Summary. The January 12, 2015, case of Grand Prospect Partners, L.P. v. Ross Dress For Less, Inc., upheld a cotenancy clause, which provided that the tenant was not required to move in and open for business, both if a certain percentage of the retail square footage of the shopping center was not open for business, and if two named tenants were not open for business in their specified square footages of space. The cotenancy clause also allowed the tenant to not pay rent if either test stopped being met, and to terminate the lease if the breach were not cured within twelve months. The trial court refused to enforce the cotenancy clause, resulting in a $4.7 million judgment. The Court of Appeal reversed, allowing Ross to terminate the lease, but making it pay rent for the twelve months it retained control of the leased space, neither using it nor allowing the owner relet it.
Cotenancy Clause. The court did not hold that all cotenancy clauses are enforceable. It held that enforceability would depend on the facts and circumstances of each case. In California, for a contract or a term of a contract to be held unconscionable and therefore unenforceable, it must be both procedurally unconscionable and substantively unconscionable. Procedurally unconscionable requires that the process by which the contract or the challenged portion of the contract became the agreement of the parties was so unfair that it does not deserve to be enforced. Substantively unconscionable means that the contract, the challenged clause, or the way it is proposed to be used, is so unfair that it does not deserve to be enforced. Some states don't make this distinction and do not require both. In California, both are required. The more procedurally unfair it is, the less substantively unfair it needs to be, and the more substantively unfair, then the less procedurally unfair it needs to be, in order to be denied enforcement.
This decision lays out six factors to determine procedural unconscionability: sophistication, time pressures, economic pressure, coercion, relative bargaining power, and meaningful choices. In this case, the Court of Appeal held that the cotenancy clause was neither procedurally nor substantively unconscionable. The landlord's principals run seven shopping centers, have operated many more, and have over 30 years experience in the industry. The tenant is a large chain with sophisticated leasing reps and attorneys. So the bargaining power was not disproportionate. Multiple rounds of letters of intent and lease drafts were exchanged over a considerable period of time. The tenant refused to budge on the cotenancy requirements, but negotiated over other issues. There was no oppression, overreaching, or surprise. Therefore, there was no procedural unconscionability.

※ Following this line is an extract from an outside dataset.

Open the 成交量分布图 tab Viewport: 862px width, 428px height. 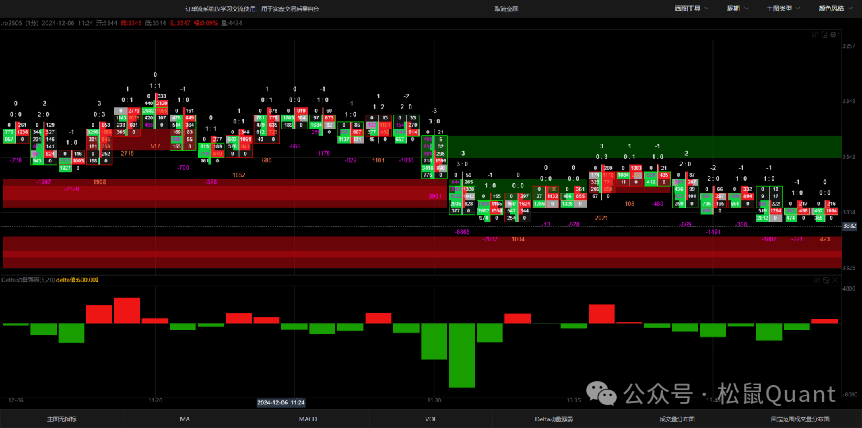[676, 419]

The Court of Appeal found that there were reasonable and legitimate reasons for the tenant to require the cotenancy standards. It determined that such provisions were not unusual in the industry, and it noted that the same parties had agreed to the same terms at two other shopping centers. Therefore, the court did not see anything inherently unfair about cotenancy between these parties in the context of this lease.
Rent Penalty. However, the trial court judgment for $3,785.714.86 was reduced to $672,100.00. The trial court had held the cotenancy clause to be unconscionable and unenforceable, and therefore had imposed damages for the cost of Ross's tenant improvements plus lost rent for the entire ten year term of the lease. In upholding the cotenancy clause, the Court of Appeal held that Ross was entitled to terminate the lease and, therefore, not liable for rent for the whole ten year term.

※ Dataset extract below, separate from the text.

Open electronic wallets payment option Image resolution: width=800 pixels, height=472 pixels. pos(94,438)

At the same time, the Court of Appeal found that the free rent for the twelve months when Ross retained possession of the store was an improper penalty. Ross retained possession and prevented the owner from re-leasing the space for the whole year. Ross had admitted that it suffered no damages from the fact that one of the specified anchor tenants had gone bankrupt and closed nor from not opening the store. Therefore, damages for twelve months rent were awarded to the owner. Then, as the prevailing party, the owner got another $916,275.97 in attorney fees and expenses.
Conclusion. California courts will decide the enforceability of cotenancy clauses on a case-by-case facts-and-circumstances basis. This decision also provides a clear roadmap of how that analysis should be done. Free rent as a penalty for breach of the contract, especially for breach of a condition which the landlord does not control, will also be examined case-by-case, and may be vulnerable to non-enforcement as a penalty.